■ Task to carry out ■
From the line with "[+6] (184, 2100)" to the line with "Home (174, 12)", retype every line exactly, including those two, and leave out the rest of the data below.

(Stored data)
+-------+
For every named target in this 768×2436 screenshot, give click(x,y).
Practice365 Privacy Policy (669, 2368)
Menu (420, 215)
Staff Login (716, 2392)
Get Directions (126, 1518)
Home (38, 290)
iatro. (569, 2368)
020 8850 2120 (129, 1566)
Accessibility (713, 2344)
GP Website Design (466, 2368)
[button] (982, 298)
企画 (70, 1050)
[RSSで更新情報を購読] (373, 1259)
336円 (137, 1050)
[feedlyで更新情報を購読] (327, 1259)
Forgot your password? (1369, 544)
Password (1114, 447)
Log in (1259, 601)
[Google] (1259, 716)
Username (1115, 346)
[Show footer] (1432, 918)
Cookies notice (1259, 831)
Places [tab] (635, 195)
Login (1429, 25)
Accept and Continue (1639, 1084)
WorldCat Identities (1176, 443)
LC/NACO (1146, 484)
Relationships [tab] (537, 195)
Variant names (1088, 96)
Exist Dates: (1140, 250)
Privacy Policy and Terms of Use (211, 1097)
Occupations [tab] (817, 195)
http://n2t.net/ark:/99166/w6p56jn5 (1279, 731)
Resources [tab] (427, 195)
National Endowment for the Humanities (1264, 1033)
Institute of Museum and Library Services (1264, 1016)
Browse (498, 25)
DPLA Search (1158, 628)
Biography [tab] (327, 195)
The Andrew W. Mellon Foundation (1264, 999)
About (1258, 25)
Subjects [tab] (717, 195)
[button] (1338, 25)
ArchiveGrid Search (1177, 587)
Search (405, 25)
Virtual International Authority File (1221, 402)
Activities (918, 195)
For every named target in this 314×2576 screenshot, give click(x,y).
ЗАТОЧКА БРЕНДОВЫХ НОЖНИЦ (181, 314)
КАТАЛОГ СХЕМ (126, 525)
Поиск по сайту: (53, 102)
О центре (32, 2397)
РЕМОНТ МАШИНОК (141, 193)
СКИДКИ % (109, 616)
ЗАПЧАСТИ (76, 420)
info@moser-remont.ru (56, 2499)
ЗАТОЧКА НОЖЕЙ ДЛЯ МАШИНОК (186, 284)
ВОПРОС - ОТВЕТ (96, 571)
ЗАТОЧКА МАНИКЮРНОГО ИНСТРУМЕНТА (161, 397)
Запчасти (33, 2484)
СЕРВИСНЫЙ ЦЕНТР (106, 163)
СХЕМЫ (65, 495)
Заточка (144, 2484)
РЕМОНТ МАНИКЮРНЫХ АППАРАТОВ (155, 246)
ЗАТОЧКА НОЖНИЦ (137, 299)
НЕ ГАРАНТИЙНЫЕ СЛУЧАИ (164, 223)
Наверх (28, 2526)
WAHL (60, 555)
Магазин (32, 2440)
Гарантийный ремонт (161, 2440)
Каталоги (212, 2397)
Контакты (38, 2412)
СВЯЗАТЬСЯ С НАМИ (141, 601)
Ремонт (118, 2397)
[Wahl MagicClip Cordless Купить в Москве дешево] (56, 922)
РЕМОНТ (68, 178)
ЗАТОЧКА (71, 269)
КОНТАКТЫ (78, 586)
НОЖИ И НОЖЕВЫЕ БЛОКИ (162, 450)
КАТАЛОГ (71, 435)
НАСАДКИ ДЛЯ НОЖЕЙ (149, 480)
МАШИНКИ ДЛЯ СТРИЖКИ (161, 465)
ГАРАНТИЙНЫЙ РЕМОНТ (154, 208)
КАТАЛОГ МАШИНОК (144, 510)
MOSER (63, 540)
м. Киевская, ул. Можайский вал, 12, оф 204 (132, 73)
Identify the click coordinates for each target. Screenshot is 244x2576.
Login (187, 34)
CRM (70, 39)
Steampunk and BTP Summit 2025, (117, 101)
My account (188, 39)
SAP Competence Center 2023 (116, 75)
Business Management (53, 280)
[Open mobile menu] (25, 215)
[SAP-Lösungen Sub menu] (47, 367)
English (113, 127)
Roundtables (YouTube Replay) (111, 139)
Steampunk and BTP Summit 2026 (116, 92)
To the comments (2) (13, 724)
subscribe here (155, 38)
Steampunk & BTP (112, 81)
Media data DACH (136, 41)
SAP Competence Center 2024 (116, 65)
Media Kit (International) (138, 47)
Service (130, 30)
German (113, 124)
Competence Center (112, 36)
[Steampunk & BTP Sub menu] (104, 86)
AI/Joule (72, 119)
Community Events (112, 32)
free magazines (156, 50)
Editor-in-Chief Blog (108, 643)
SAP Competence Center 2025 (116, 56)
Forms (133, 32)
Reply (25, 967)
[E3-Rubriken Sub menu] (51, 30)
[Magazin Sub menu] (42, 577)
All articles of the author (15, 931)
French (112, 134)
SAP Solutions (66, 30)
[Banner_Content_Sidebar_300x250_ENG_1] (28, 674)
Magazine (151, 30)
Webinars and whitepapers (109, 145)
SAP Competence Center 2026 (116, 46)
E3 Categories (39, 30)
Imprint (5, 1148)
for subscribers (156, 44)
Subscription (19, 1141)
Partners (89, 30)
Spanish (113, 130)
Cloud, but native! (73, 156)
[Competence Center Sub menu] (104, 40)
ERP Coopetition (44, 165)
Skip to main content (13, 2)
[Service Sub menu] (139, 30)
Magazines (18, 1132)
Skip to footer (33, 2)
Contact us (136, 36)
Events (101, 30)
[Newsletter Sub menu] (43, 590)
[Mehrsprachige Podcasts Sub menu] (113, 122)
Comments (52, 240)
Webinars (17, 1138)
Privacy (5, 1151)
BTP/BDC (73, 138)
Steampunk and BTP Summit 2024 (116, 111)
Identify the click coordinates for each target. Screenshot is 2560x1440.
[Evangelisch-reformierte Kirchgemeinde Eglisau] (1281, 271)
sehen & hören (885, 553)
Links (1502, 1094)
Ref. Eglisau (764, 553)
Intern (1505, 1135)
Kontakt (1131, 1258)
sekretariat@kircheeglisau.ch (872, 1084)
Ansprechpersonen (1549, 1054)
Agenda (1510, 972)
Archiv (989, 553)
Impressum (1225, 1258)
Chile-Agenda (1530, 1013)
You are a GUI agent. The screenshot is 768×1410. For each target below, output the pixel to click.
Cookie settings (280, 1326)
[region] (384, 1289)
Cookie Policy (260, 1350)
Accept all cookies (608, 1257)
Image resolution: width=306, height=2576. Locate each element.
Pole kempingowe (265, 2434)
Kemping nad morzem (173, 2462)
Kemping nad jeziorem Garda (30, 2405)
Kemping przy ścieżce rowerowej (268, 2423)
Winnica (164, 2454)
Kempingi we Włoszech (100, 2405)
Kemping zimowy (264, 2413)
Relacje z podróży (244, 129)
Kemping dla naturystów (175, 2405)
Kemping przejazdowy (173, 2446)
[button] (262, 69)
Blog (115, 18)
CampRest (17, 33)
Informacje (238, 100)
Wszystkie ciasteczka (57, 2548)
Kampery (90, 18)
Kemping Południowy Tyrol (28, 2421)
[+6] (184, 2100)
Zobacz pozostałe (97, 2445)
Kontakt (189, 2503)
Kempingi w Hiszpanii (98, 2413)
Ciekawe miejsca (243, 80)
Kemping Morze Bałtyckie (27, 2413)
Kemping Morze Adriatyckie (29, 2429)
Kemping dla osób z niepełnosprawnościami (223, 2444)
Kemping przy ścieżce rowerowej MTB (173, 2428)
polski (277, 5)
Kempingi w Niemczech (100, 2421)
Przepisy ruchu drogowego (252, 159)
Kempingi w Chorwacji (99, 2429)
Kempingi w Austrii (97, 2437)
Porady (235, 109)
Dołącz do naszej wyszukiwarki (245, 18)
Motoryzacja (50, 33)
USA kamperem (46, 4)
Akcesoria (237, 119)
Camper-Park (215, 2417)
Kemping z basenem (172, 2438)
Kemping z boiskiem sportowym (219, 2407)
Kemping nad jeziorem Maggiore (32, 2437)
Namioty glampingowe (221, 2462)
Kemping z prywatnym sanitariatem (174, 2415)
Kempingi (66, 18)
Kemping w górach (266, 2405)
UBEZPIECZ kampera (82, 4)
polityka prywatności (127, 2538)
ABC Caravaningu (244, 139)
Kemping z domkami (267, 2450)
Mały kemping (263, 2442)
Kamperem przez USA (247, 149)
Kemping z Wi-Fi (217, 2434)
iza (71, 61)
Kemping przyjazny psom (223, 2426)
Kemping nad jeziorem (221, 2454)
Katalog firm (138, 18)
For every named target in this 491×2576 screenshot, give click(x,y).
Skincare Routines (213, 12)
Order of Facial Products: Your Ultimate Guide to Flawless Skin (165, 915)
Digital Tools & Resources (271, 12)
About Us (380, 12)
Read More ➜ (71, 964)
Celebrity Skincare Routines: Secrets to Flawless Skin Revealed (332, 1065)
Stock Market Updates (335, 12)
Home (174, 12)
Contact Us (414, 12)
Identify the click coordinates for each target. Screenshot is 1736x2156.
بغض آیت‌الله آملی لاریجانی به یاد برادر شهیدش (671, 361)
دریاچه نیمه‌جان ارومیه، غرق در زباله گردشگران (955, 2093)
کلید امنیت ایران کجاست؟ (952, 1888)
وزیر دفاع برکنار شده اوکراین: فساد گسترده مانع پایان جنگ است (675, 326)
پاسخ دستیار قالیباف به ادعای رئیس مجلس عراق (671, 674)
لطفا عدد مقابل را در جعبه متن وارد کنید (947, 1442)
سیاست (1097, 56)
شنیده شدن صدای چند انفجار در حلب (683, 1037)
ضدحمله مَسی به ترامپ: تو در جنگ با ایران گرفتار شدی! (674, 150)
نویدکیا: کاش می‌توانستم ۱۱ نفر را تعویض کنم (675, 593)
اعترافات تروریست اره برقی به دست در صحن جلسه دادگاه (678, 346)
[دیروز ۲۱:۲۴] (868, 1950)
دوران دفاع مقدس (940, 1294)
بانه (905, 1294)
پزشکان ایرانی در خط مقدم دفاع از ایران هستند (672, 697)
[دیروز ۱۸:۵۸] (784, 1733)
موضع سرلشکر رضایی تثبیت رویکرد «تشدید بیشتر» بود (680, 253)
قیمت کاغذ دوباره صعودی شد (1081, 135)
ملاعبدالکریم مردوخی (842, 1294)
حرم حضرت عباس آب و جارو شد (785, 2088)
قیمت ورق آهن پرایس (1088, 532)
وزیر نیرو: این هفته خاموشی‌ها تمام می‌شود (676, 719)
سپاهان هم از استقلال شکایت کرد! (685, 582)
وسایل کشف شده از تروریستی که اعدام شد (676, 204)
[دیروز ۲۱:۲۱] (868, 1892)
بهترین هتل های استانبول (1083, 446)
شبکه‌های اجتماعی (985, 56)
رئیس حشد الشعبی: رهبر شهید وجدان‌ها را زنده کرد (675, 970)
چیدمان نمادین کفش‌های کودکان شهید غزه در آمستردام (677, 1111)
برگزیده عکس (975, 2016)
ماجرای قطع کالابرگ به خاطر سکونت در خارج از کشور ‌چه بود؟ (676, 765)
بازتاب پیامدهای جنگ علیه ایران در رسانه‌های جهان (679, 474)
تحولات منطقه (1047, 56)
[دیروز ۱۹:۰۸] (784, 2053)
+-------+
■ Task answer ■
[+6] (184, 2100)
Zobacz pozostałe (97, 2445)
Kontakt (189, 2503)
Kempingi w Hiszpanii (98, 2413)
Ciekawe miejsca (243, 80)
Kemping Morze Bałtyckie (27, 2413)
Kemping Morze Adriatyckie (29, 2429)
Kemping dla osób z niepełnosprawnościami (223, 2444)
Kemping przy ścieżce rowerowej MTB (173, 2428)
polski (277, 5)
Kempingi w Niemczech (100, 2421)
Przepisy ruchu drogowego (252, 159)
Kempingi w Chorwacji (99, 2429)
Kempingi w Austrii (97, 2437)
Porady (235, 109)
Dołącz do naszej wyszukiwarki (245, 18)
Motoryzacja (50, 33)
USA kamperem (46, 4)
Akcesoria (237, 119)
Camper-Park (215, 2417)
Kemping z basenem (172, 2438)
Kemping z boiskiem sportowym (219, 2407)
Kemping nad jeziorem Maggiore (32, 2437)
Namioty glampingowe (221, 2462)
Kemping z prywatnym sanitariatem (174, 2415)
Kempingi (66, 18)
Kemping w górach (266, 2405)
UBEZPIECZ kampera (82, 4)
polityka prywatności (127, 2538)
ABC Caravaningu (244, 139)
Kemping z domkami (267, 2450)
Mały kemping (263, 2442)
Kamperem przez USA (247, 149)
Kemping z Wi-Fi (217, 2434)
iza (71, 61)
Kemping przyjazny psom (223, 2426)
Kemping nad jeziorem (221, 2454)
Katalog firm (138, 18)
For every named target in this 491×2576 screenshot, give click(x,y).
Skincare Routines (213, 12)
Order of Facial Products: Your Ultimate Guide to Flawless Skin (165, 915)
Digital Tools & Resources (271, 12)
About Us (380, 12)
Read More ➜ (71, 964)
Celebrity Skincare Routines: Secrets to Flawless Skin Revealed (332, 1065)
Stock Market Updates (335, 12)
Home (174, 12)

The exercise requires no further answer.